Extracellular enzyme activities were detected by aliquoting 50 μL of supernatant into wells that were cut into LB agar plates supplemented with different substrates, which were then incubated at 37 °C for 24 h. Protease activity was determined by the production of a clear zone of proteolysis around the wells on 1% skim-milk agar plates [32]. The Hemolysin activity was determined by the production of a zone of hemolysis around the holes on blood agar plates containing 2% (v v− 1) sheep blood [33]. The Lipase activity was assayed on Spirit Blue Agar (SBA) (Hi-Media, Mumbai, India) plates, with the presence of lipase visualized as clear blue-colored halos around the wells [26].

Validation of selected altered proteins at the level of mRNA transcription by quantitative real-time PCR

The cultures were grown in triplicate at 28 °C for 24 h under the conditions previously described.
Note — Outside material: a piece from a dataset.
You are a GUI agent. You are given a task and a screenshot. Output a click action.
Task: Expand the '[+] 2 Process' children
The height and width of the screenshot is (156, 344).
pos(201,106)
Total RNA was extracted using the RNeasy Mini kit (Qiagen Inc., Valencia, CA), the purity and the concentration of RNA was measured with a NanoDrop 2000 spectrophotometer (Thermo Scientific, UK). We examined the expression levels of 8 significantly changed proteins from proteomic results, and virulence factors such as Ser (serine protease), aer (aerolysin), Hem (hemolysin), lip (lipase), and AhyI/R (AHLs synthase and receptor genes). The primers used in this study are shown in Additional file 2: Table S2. Relative gene expression was measured by real-time PCR using the ABI 7500 Fast quantitative PCR system (Applied Biosystems, Carlsbad, USA) and FastStart Universal SYBR Green Master Mix (Rox) (Roche, Mannheim, Germany). 16S rRNA gene was used as a reference gene (forward: 5′-GGGAGTGCCTTCGGGAATCAGA-3′, and reverse: 5′- TCACCGCAACATTCTGATTTG -3′) [15]. Amplifications were performed as described by Feng et al. [34]. Deionized water was used as negative controls. Relative quantification was performed using the 2-ΔΔCt method, where ΔΔCt = (Ct target − Ct 16S rRNA) co-culture − (Ct target − Ct 16S rRNA) mono-culture [35].

Statistical analysis

The data were statistically analyzed using an SPSS software package for Windows version 19.0 (SPSS Inc., Chicago, IL, USA). Differences in the mean values of parameters were tested by oneway analysis of variance and separated by Tukey’s honestly significant difference test (P < 0.05).